Concrètement, ce parquet succéderait donc à la section antiterroriste du parquet de Paris, dite C1, créée en 1986 et qui a vu son nombre de dossiers doubler chaque année depuis 2012 en raison de la menace djihadiste, jusqu'à atteindre 457 début novembre 2017. Elle dispose aujourd'hui de quatorze magistrats spécialisés permanents, soit environ 10% environ des effectifs du parquet de Paris. On ne sait pas encore combien de magistrats composeront le PNAT qui la remplacera. La définition précise des contours de cette nouvelle structure a été confiée par la ministre à Rémy Heitz, directeur des affaires criminelles et des grâces.

  • La mesure est-elle consensuelle ?

Pas vraiment. Côté politique, Jean-François Copé et Georges Fenech, mais aussi l'ancien garde des Sceaux François Bayrou  et Michel Debacq, ancien magistrat classé à gauche, se sont déjà prononcés en faveur de la création d'un PNAT, invoquant notamment la possibilité pour les magistrats de mieux se spécialiser, ainsi qu'une augmentation des moyens.

En revanche, dès janvier 2016, le procureur de Paris François Molins s'était dit opposé à la création d'un tel parquet, "beaucoup moins bon, parce que la spécialisation on l'a déjà." "Le fait que la section antiterroriste soit nichée au sein du parquet de Paris vous donne une force, une mutualisation extraordinaires, parce que ça nous permet de faire face à ce que vous me permettrez de qualifier de ‘coup de chauffe’ ou de ‘coup de bourre’ quand vous avez un attentat terroriste”, avait-il justifié sur France Inter. "Si un parquet antiterroriste indépendant voit le jour, il n'y aura pas cette souplesse-là en termes de renfort dans l'heure", a renchéri la présidente de l'Union syndicale des magistrats, Virginie Duval, interrogée par Franceinfo.

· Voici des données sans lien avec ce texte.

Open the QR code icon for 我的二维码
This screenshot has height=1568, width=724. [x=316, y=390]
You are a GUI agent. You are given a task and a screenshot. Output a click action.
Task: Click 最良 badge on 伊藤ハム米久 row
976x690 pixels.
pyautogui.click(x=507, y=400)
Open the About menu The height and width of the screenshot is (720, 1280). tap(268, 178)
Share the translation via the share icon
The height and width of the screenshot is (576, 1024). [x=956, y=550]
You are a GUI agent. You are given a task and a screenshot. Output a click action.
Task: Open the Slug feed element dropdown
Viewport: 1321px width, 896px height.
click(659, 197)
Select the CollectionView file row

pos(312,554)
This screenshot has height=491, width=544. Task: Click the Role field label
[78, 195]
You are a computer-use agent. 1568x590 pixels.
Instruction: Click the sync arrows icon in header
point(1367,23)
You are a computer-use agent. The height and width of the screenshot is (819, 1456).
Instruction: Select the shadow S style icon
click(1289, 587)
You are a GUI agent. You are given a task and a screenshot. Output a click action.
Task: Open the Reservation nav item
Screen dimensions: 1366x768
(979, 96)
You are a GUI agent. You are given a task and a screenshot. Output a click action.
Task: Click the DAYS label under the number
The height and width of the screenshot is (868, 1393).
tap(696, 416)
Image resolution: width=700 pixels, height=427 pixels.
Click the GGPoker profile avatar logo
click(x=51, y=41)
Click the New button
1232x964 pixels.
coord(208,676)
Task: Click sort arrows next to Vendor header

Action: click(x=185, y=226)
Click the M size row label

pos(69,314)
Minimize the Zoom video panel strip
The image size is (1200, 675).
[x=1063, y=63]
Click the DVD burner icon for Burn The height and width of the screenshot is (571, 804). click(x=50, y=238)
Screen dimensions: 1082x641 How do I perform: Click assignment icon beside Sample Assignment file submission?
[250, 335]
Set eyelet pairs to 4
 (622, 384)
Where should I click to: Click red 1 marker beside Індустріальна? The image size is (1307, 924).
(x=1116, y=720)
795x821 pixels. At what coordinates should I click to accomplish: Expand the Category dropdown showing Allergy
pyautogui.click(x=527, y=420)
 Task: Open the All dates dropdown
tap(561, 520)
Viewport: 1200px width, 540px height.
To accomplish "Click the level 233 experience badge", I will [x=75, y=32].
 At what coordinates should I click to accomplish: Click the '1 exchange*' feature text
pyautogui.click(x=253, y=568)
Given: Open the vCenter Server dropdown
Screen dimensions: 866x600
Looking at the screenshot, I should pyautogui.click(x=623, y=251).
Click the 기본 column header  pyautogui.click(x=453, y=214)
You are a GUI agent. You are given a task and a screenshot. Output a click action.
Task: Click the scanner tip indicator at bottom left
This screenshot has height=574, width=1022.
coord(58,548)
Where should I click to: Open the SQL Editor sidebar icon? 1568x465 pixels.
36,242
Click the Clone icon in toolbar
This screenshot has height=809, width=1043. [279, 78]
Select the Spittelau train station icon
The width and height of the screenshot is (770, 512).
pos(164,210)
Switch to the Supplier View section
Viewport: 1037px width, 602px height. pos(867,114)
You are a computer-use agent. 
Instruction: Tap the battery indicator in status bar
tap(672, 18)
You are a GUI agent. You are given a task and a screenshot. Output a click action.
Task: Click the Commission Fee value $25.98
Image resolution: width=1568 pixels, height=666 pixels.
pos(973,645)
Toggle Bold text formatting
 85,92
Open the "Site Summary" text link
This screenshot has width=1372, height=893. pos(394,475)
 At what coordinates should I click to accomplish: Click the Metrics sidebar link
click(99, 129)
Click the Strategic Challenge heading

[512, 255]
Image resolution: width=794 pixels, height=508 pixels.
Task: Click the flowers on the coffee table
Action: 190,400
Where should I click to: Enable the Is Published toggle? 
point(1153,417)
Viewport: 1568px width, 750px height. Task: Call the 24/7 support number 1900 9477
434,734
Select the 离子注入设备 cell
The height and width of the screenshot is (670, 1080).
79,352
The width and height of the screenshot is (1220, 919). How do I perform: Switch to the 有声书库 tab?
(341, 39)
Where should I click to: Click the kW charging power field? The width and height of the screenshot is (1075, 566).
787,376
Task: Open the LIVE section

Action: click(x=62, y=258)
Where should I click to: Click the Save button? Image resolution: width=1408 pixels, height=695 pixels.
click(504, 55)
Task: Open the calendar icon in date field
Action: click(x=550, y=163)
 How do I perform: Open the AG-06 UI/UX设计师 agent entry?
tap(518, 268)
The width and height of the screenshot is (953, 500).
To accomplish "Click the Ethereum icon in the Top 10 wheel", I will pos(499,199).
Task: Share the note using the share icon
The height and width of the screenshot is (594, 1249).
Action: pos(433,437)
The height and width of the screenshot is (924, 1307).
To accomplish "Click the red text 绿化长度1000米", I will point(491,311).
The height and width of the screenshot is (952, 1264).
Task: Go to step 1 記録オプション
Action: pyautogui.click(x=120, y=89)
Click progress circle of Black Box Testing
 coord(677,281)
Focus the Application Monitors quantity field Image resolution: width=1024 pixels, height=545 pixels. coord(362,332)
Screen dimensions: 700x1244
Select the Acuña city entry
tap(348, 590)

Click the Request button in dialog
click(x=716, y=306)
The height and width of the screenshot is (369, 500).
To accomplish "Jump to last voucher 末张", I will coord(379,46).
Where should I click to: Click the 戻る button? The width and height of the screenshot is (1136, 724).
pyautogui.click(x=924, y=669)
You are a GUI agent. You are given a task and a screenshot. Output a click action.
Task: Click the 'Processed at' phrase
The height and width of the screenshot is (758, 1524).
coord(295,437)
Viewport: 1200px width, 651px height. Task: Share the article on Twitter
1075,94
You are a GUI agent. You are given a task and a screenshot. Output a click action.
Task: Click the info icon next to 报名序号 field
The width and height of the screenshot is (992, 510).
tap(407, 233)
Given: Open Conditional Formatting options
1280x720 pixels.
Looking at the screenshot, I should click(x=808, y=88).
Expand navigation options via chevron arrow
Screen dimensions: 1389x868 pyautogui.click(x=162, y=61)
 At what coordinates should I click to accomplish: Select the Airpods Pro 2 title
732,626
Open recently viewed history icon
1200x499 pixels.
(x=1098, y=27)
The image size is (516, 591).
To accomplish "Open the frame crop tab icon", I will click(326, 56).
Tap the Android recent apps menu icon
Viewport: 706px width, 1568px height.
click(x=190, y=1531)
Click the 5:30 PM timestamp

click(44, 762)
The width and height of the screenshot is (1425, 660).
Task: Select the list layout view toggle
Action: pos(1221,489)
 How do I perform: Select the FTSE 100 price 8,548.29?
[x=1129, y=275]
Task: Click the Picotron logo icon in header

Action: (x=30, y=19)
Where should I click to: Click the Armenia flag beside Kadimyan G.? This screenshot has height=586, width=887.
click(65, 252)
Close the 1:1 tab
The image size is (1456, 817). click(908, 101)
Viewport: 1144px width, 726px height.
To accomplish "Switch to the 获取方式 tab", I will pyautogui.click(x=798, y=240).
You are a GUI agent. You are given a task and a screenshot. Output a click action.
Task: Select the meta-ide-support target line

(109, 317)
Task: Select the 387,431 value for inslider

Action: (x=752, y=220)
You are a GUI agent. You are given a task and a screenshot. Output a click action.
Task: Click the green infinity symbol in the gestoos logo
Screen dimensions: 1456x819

Mais la concrétisation du projet pourrait le rendre plus consensuel : dès lundi, François Molins a estimé qu'on ne pouvait pas "par principe dire qu'il ne faut rien changer". "Notre organisation a trente ans", a-t-il expliqué. "Je redis que si c'est pour transposer la section et en faire un parquet, cela ne sert à rien. Tout est une question de moyen et de formation", a-t-il confié en marge de la réunion. Lundi, Nicole Belloubet a salué le "travail remarquable" du procureur, en première ligne lors des attentats. Son mandat à la tête du parquet de Paris arrive à échéance en novembre 2018.